» Stated goal
Can you return every one of the items below word for word, leaving nothing changed?

[Items for locating text and elements]
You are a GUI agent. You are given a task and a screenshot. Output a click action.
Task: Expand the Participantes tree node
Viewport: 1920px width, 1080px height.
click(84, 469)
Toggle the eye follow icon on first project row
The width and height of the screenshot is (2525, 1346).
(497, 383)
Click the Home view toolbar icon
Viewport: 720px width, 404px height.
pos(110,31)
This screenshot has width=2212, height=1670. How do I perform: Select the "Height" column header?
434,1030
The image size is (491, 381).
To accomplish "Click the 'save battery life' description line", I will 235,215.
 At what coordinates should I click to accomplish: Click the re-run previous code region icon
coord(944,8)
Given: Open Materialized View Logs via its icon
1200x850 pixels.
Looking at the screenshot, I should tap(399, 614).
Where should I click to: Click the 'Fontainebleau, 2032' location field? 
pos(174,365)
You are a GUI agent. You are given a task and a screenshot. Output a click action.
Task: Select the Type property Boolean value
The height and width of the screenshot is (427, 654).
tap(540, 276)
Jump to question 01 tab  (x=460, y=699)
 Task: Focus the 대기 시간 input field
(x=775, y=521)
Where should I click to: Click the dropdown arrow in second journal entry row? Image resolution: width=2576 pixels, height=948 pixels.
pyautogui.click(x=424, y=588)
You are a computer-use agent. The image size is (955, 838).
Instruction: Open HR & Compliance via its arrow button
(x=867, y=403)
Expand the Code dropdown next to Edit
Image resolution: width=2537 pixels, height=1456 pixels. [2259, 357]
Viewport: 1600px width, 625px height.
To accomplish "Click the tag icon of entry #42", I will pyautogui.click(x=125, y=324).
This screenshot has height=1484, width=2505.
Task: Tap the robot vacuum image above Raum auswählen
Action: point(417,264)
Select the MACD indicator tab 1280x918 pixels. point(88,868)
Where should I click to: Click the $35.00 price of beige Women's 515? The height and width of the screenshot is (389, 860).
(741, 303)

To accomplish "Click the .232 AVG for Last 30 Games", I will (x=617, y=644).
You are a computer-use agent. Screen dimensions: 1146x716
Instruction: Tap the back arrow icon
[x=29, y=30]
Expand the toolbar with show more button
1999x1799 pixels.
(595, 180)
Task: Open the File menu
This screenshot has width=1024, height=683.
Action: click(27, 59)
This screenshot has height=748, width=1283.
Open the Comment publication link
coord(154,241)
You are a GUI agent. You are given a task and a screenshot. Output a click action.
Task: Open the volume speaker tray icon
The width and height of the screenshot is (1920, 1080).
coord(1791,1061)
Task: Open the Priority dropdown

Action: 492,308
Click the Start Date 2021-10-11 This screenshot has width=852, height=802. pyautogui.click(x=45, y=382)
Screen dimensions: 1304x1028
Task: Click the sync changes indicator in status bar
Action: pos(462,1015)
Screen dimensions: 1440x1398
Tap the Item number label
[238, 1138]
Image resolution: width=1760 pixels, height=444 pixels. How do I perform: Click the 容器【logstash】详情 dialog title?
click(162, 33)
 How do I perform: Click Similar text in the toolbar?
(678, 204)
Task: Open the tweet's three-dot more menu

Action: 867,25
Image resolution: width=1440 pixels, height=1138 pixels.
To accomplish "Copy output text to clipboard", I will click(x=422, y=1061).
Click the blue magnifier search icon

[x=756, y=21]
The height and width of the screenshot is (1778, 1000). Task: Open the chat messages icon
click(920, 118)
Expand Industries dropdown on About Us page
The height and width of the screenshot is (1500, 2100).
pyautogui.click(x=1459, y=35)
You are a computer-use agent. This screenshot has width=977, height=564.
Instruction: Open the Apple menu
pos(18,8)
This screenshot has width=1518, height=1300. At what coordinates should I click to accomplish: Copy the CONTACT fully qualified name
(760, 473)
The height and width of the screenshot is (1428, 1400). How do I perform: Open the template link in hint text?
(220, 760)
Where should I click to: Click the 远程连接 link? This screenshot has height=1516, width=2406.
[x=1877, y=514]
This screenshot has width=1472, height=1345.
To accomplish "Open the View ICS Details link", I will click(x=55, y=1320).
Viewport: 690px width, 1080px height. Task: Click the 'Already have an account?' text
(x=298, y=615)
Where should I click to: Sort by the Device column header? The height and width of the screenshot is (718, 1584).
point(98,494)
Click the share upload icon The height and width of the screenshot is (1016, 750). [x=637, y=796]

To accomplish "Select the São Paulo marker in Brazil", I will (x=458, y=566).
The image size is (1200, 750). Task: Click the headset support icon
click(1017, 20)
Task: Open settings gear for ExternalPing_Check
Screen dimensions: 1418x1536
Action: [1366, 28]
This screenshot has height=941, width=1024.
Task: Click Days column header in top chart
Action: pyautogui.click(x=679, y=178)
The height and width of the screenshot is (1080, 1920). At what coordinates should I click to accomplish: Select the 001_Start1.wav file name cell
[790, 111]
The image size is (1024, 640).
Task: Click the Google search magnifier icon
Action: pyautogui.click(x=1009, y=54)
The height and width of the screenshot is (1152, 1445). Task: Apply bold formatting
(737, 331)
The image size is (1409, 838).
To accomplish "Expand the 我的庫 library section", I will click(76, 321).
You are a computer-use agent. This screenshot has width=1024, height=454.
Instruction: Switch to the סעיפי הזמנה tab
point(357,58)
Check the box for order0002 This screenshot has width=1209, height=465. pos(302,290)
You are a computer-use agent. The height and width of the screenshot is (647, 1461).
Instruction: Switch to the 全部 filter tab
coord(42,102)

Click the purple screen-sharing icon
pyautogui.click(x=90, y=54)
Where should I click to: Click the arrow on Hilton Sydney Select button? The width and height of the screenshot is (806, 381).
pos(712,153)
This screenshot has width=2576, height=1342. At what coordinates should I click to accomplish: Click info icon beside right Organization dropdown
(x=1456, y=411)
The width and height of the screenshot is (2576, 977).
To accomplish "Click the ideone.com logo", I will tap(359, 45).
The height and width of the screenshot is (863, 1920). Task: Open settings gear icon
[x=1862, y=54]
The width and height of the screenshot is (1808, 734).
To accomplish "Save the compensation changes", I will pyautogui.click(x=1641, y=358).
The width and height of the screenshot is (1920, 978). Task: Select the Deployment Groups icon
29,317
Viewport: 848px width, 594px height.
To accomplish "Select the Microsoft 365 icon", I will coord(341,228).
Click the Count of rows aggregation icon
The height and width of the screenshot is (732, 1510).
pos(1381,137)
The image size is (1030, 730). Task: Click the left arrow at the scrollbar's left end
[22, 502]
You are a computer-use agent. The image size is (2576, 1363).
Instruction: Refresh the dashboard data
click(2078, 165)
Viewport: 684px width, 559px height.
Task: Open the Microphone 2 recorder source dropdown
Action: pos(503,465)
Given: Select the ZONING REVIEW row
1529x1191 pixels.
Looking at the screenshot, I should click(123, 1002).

» Response to this exercise
You are a GUI agent. You are given a task and a screenshot. Output a click action.
Task: Expand the Participantes tree node
Viewport: 1920px width, 1080px height.
click(84, 469)
Toggle the eye follow icon on first project row
The width and height of the screenshot is (2525, 1346).
(497, 383)
Click the Home view toolbar icon
Viewport: 720px width, 404px height.
pos(110,31)
This screenshot has width=2212, height=1670. How do I perform: Select the "Height" column header?
434,1030
The image size is (491, 381).
To accomplish "Click the 'save battery life' description line", I will 235,215.
 At what coordinates should I click to accomplish: Click the re-run previous code region icon
coord(944,8)
Given: Open Materialized View Logs via its icon
1200x850 pixels.
Looking at the screenshot, I should tap(399, 614).
Where should I click to: Click the 'Fontainebleau, 2032' location field? 
pos(174,365)
You are a GUI agent. You are given a task and a screenshot. Output a click action.
Task: Select the Type property Boolean value
The height and width of the screenshot is (427, 654).
tap(540, 276)
Jump to question 01 tab  (x=460, y=699)
 Task: Focus the 대기 시간 input field
(x=775, y=521)
Where should I click to: Click the dropdown arrow in second journal entry row? Image resolution: width=2576 pixels, height=948 pixels.
pyautogui.click(x=424, y=588)
You are a computer-use agent. The image size is (955, 838).
Instruction: Open HR & Compliance via its arrow button
(x=867, y=403)
Expand the Code dropdown next to Edit
Image resolution: width=2537 pixels, height=1456 pixels. [2259, 357]
Viewport: 1600px width, 625px height.
To accomplish "Click the tag icon of entry #42", I will pyautogui.click(x=125, y=324).
This screenshot has height=1484, width=2505.
Task: Tap the robot vacuum image above Raum auswählen
Action: point(417,264)
Select the MACD indicator tab 1280x918 pixels. point(88,868)
Where should I click to: Click the $35.00 price of beige Women's 515? The height and width of the screenshot is (389, 860).
(741, 303)

To accomplish "Click the .232 AVG for Last 30 Games", I will (x=617, y=644).
You are a computer-use agent. Screen dimensions: 1146x716
Instruction: Tap the back arrow icon
[x=29, y=30]
Expand the toolbar with show more button
1999x1799 pixels.
(595, 180)
Task: Open the File menu
This screenshot has width=1024, height=683.
Action: click(27, 59)
This screenshot has height=748, width=1283.
Open the Comment publication link
coord(154,241)
You are a GUI agent. You are given a task and a screenshot. Output a click action.
Task: Open the volume speaker tray icon
The width and height of the screenshot is (1920, 1080).
coord(1791,1061)
Task: Open the Priority dropdown

Action: 492,308
Click the Start Date 2021-10-11 This screenshot has width=852, height=802. pyautogui.click(x=45, y=382)
Screen dimensions: 1304x1028
Task: Click the sync changes indicator in status bar
Action: pos(462,1015)
Screen dimensions: 1440x1398
Tap the Item number label
[238, 1138]
Image resolution: width=1760 pixels, height=444 pixels. How do I perform: Click the 容器【logstash】详情 dialog title?
click(162, 33)
 How do I perform: Click Similar text in the toolbar?
(678, 204)
Task: Open the tweet's three-dot more menu

Action: 867,25
Image resolution: width=1440 pixels, height=1138 pixels.
To accomplish "Copy output text to clipboard", I will click(x=422, y=1061).
Click the blue magnifier search icon

[x=756, y=21]
The height and width of the screenshot is (1778, 1000). Task: Open the chat messages icon
click(920, 118)
Expand Industries dropdown on About Us page
The height and width of the screenshot is (1500, 2100).
pyautogui.click(x=1459, y=35)
You are a computer-use agent. This screenshot has width=977, height=564.
Instruction: Open the Apple menu
pos(18,8)
This screenshot has width=1518, height=1300. At what coordinates should I click to accomplish: Copy the CONTACT fully qualified name
(760, 473)
The height and width of the screenshot is (1428, 1400). How do I perform: Open the template link in hint text?
(220, 760)
Where should I click to: Click the 远程连接 link? This screenshot has height=1516, width=2406.
[x=1877, y=514]
This screenshot has width=1472, height=1345.
To accomplish "Open the View ICS Details link", I will click(x=55, y=1320).
Viewport: 690px width, 1080px height. Task: Click the 'Already have an account?' text
(x=298, y=615)
Where should I click to: Sort by the Device column header? The height and width of the screenshot is (718, 1584).
point(98,494)
Click the share upload icon The height and width of the screenshot is (1016, 750). [x=637, y=796]

To accomplish "Select the São Paulo marker in Brazil", I will (x=458, y=566).
The image size is (1200, 750). Task: Click the headset support icon
click(1017, 20)
Task: Open settings gear for ExternalPing_Check
Screen dimensions: 1418x1536
Action: [1366, 28]
This screenshot has height=941, width=1024.
Task: Click Days column header in top chart
Action: pyautogui.click(x=679, y=178)
The height and width of the screenshot is (1080, 1920). At what coordinates should I click to accomplish: Select the 001_Start1.wav file name cell
[790, 111]
The image size is (1024, 640).
Task: Click the Google search magnifier icon
Action: pyautogui.click(x=1009, y=54)
The height and width of the screenshot is (1152, 1445). Task: Apply bold formatting
(737, 331)
The image size is (1409, 838).
To accomplish "Expand the 我的庫 library section", I will click(76, 321).
You are a computer-use agent. This screenshot has width=1024, height=454.
Instruction: Switch to the סעיפי הזמנה tab
point(357,58)
Check the box for order0002 This screenshot has width=1209, height=465. pos(302,290)
You are a computer-use agent. The height and width of the screenshot is (647, 1461).
Instruction: Switch to the 全部 filter tab
coord(42,102)

Click the purple screen-sharing icon
pyautogui.click(x=90, y=54)
Where should I click to: Click the arrow on Hilton Sydney Select button? The width and height of the screenshot is (806, 381).
pos(712,153)
This screenshot has width=2576, height=1342. At what coordinates should I click to accomplish: Click info icon beside right Organization dropdown
(x=1456, y=411)
The width and height of the screenshot is (2576, 977).
To accomplish "Click the ideone.com logo", I will tap(359, 45).
The height and width of the screenshot is (863, 1920). Task: Open settings gear icon
[x=1862, y=54]
The width and height of the screenshot is (1808, 734).
To accomplish "Save the compensation changes", I will pyautogui.click(x=1641, y=358).
The width and height of the screenshot is (1920, 978). Task: Select the Deployment Groups icon
29,317
Viewport: 848px width, 594px height.
To accomplish "Select the Microsoft 365 icon", I will coord(341,228).
Click the Count of rows aggregation icon
The height and width of the screenshot is (732, 1510).
pos(1381,137)
The image size is (1030, 730). Task: Click the left arrow at the scrollbar's left end
[22, 502]
You are a computer-use agent. The image size is (2576, 1363).
Instruction: Refresh the dashboard data
click(2078, 165)
Viewport: 684px width, 559px height.
Task: Open the Microphone 2 recorder source dropdown
Action: pos(503,465)
Given: Select the ZONING REVIEW row
1529x1191 pixels.
Looking at the screenshot, I should click(123, 1002).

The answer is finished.